9. The magnetostrictive active member of claim 8 wherein said at least one displacement sensor comprises two non-contact, capacitive sensors disposed substantially equally spaced from a center-line of said magnetostrictive actuator member and output from said two non-contact, capacitive sensors is averaged to provide a measurement of axial motion of said magnetostrictive actuator member.

10. A magnetostrictive active member, comprising:

a housing configured to contain elements of said magnetostrictive active member;

a magnetostrictive actuator member disposed within said housing and being biased by permanent magnetic biasing for actuation in a first and second direction;

at least one magnetic coil disposed in said housing and configured to selectively apply a magnetic field to said magnetostrictive actuator member to effect said actuation in said first and second direction; and

a load path system substantially shielding said magnetostrictive actuator member from at least bending moments to avoid excessive tensile stresses in said actuator member, said load path system comprising at least one flexure configured to direct bending moments to said housing.

11. The magnetostrictive active member of claim 10 further including a preload mechanism at least partially disposed within said housing, applying preload to said actuator member, said preload mechanism including a portion accessible from the exterior of said housing and being adjustable to change the preload applied to said actuator member.

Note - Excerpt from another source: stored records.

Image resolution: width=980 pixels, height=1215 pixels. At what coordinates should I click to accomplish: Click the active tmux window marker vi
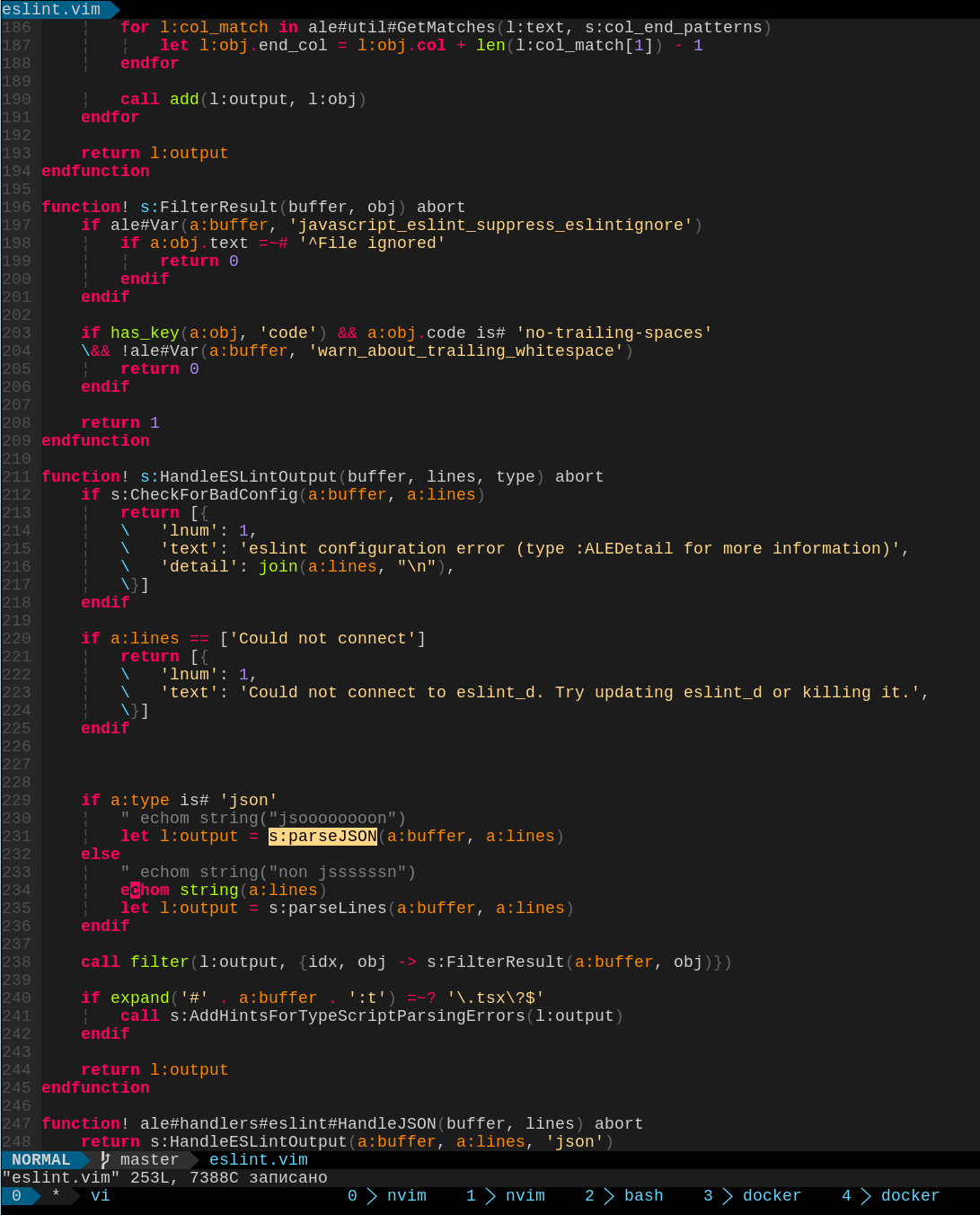point(100,1195)
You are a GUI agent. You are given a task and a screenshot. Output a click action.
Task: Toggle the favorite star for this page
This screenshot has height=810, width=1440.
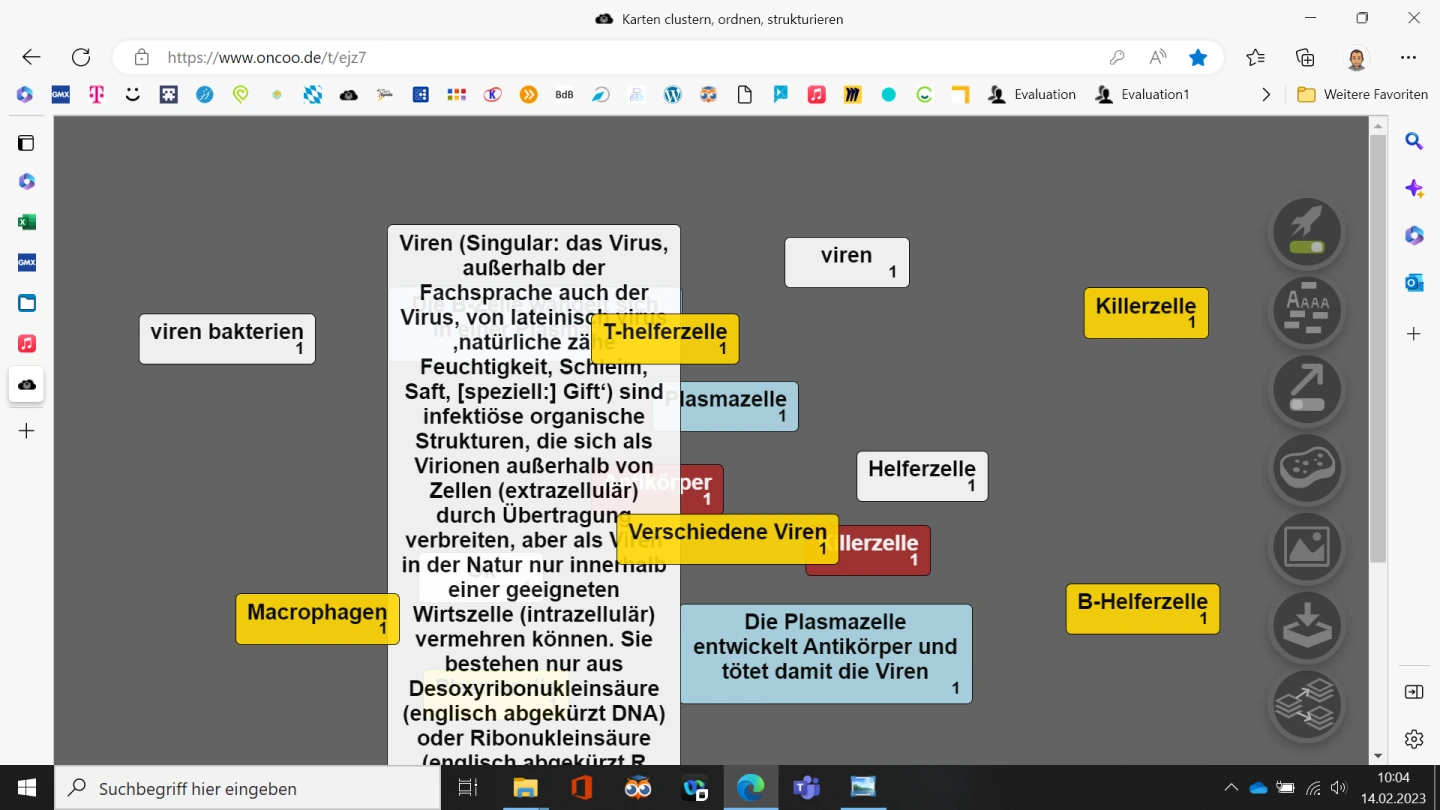(1198, 58)
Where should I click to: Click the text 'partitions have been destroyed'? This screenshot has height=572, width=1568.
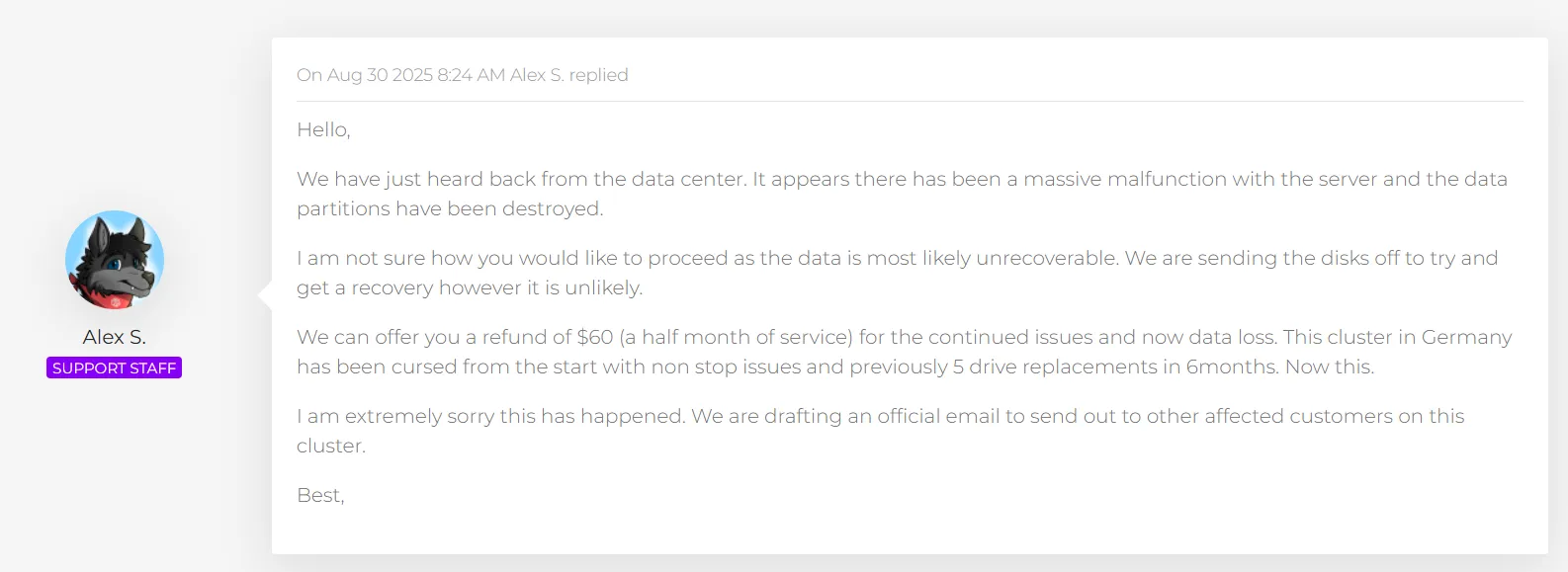(x=448, y=208)
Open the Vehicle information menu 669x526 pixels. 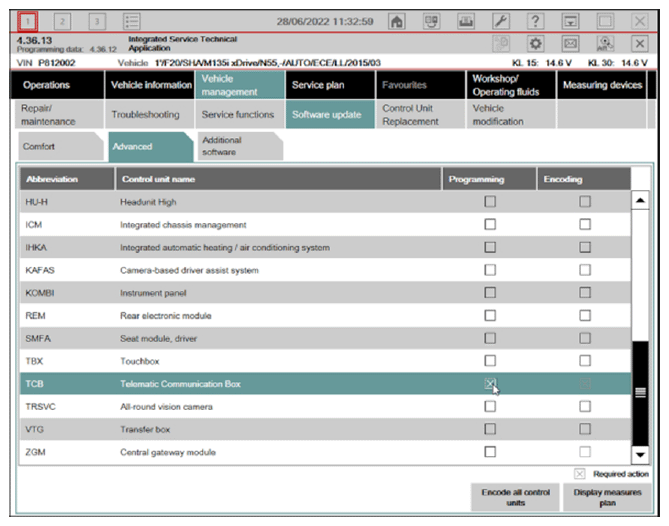point(151,85)
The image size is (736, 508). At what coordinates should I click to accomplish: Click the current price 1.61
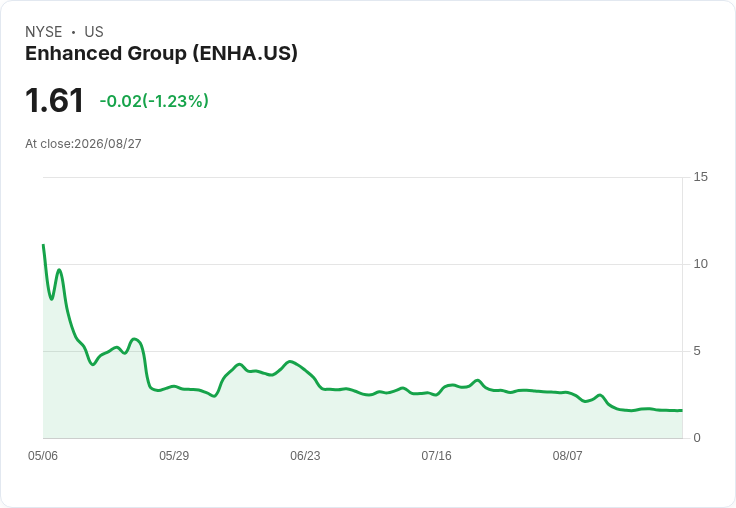pyautogui.click(x=54, y=100)
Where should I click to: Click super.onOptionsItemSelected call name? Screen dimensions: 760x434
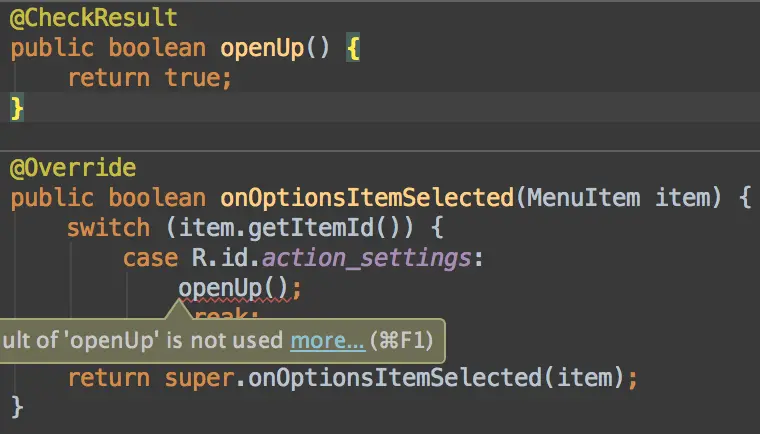tap(395, 377)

12. The magnetostrictive active member of claim 11 wherein said preload mechanism comprises a spring member abutting a threaded adjuster having external threads thereon, and a nut portion having threads on an internal surface thereof, said nut portion being accessible from exterior of said housing and being actuatable to actuate said threaded adjuster to increase compression on said spring member.

13. The magnetostrictive active member of claim 10 wherein said actuator member is a Terfenol-D rod.

14. The magnetostrictive active member of claim 10 wherein said load path system further comprises at least one ball joint.

15. The magnetostrictive active member of claim 10 further including a load cell internal to said housing configured to measure compressire forces exerted by and on said magntostrictive actuator member.

16. The magnetostrictive active member of claim 10 further including a flux sensor internal to said housing measuring magnetic flux of the magnetostrictive actuator member.

17. The magnetostrictive active member of claim 10 further including at least one displacement sensor configured to measure axial motion of said magnetostrictive actuator member.

18. The magnetostrictive active member of claim 17 wherein said at least one displacement sensor comprises two non-contact, capacitive sensors disposed substantially equally spaced from a center-line of said magnetostrictive actuator member and output from said two non-contact, capacitive sensors is averaged to provide a measurement of axial motion of said magnetostrictive actuator member.